1956 – New York Yankees's Don Larsen pitched the only perfect game in a World Series.
1962 – Spiegel scandal: Der Spiegel publishes the article "Bedingt abwehrbereit"("Conditionally prepared for defense") about a NATO manoeuvre called "Fallex 62", which uncovered the sorry state of the Bundeswehr (Germany's army) facing the perceived communist threat from the east at the time. The magazine is soon accused of treason.
1967 – Guerrilla leader Che Guevara and his men are captured in Bolivia.
1969 – The opening rally of the Days of Rage occurs, organized by the Weather Underground in Chicago.
1970 – Vietnam War: In Paris, a Communist delegation rejects US President Richard Nixon's October 7 peace proposal as "a manoeuvre to deceive world opinion".
1973 – Yom Kippur War: Gabi Amir's armored brigade unsuccessfully attacks Egyptian-occupied positions on the Israeli side of the Suez Canal, in hope of driving them away; more than 150 Israeli tanks are destroyed.
1973 – Greek military junta of 1967–74: Junta strongman George Papadopoulosappoints Spyros Markezinis as Prime Minister of Greece with the task to lead Greece to parliamentary rule.
1974 – Franklin National Bank collapses due to fraud and mismanagement; at the time it is the largest bank failure in the history of the United States.
1978 – Australia's Ken Warby sets the current world water speed record of 317.60 mph at Blowering Dam, Australia.
1982 – Poland bans Solidarity and all trade unions.
1982 – Cats opens on Broadway and runs for nearly 18 years before closing on September 10, 2000.

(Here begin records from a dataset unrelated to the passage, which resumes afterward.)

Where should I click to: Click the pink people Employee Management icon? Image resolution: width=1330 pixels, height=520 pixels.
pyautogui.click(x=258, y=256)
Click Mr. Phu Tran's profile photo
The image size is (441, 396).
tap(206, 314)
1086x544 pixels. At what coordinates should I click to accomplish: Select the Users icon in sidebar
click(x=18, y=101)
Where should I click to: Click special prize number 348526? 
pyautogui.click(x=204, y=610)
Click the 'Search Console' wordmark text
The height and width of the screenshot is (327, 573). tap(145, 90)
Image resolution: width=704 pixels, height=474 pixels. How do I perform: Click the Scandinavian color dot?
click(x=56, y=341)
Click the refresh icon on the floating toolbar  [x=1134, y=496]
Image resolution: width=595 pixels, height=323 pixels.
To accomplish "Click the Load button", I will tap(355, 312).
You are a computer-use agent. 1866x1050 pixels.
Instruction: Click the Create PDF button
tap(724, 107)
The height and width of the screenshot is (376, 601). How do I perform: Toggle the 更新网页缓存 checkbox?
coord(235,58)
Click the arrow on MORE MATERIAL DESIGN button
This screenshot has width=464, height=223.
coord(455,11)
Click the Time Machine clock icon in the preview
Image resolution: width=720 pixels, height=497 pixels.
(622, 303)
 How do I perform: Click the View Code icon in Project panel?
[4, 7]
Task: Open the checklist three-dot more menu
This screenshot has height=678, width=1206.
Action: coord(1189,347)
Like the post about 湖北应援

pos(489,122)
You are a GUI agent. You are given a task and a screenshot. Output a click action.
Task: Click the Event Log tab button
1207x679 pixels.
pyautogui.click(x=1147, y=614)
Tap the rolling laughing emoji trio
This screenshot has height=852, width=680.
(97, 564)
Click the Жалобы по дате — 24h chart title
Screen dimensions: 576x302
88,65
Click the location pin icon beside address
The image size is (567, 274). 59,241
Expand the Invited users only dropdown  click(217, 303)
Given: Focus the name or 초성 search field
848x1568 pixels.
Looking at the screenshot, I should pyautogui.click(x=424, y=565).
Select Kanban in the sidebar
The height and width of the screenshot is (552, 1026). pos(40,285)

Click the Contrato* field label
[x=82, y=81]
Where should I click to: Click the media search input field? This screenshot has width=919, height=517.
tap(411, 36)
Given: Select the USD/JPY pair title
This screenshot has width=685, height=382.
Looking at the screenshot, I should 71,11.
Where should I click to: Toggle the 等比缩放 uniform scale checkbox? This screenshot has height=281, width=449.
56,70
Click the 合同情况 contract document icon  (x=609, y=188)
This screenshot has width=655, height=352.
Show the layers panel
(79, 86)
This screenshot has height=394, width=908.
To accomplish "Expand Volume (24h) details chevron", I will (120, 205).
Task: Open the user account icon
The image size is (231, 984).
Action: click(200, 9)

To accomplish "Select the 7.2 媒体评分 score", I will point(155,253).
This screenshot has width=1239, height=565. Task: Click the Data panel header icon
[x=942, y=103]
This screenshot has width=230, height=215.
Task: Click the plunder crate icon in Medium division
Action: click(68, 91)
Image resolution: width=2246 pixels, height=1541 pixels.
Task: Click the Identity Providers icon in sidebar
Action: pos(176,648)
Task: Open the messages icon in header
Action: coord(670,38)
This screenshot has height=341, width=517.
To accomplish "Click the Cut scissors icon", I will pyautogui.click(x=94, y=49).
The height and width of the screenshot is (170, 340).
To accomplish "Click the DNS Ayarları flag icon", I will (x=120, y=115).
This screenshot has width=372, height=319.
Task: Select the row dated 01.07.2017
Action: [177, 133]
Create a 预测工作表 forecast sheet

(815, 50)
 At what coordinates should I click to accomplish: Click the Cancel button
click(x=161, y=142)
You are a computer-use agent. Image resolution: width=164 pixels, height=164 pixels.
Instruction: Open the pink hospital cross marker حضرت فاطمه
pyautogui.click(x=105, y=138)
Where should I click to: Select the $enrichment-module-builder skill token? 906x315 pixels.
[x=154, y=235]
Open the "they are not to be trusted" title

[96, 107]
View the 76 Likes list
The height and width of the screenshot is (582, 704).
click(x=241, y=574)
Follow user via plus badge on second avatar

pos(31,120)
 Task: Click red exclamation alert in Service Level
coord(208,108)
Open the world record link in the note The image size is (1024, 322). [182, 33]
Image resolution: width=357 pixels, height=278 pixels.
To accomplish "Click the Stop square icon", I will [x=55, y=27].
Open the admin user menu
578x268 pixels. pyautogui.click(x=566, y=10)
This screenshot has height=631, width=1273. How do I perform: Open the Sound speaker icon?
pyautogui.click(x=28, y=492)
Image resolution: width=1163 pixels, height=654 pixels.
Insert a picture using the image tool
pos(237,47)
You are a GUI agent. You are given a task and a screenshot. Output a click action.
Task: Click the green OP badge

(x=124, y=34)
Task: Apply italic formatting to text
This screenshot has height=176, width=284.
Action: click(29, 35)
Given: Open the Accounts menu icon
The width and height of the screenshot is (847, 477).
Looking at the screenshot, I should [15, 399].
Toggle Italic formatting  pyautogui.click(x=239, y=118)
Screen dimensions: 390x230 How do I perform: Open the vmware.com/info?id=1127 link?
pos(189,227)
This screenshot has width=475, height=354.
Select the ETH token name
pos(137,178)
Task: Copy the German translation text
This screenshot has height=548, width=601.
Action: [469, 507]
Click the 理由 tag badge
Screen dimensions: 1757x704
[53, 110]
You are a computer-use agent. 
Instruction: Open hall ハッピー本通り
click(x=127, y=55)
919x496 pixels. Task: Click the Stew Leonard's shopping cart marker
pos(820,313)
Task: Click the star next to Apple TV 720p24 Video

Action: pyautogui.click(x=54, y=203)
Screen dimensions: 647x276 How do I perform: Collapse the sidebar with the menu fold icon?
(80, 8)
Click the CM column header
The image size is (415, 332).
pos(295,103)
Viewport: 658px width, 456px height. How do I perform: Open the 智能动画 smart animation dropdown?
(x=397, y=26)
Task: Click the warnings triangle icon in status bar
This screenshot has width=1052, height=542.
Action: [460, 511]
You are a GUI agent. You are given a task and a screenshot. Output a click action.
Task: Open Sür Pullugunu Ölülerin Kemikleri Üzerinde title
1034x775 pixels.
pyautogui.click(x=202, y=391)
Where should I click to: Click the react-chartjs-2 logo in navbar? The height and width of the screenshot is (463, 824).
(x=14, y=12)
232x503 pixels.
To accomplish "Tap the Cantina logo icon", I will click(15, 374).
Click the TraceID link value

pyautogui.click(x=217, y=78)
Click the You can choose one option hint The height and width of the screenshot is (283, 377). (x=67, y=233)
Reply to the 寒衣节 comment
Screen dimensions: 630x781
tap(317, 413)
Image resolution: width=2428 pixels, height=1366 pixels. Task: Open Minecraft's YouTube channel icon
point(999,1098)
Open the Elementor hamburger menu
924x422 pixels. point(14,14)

1990 – Israeli–Palestinian conflict: In Jerusalem, Israeli police kill 17 Palestinians and wound over 100 near the Dome of the Rock mosque on the Temple Mount.
1991 – Croatia and Slovenia vote to sever constitutional relations with Yugoslavia.
2001 – U.S. President George W. Bush announces the establishment of the Office of Homeland Security.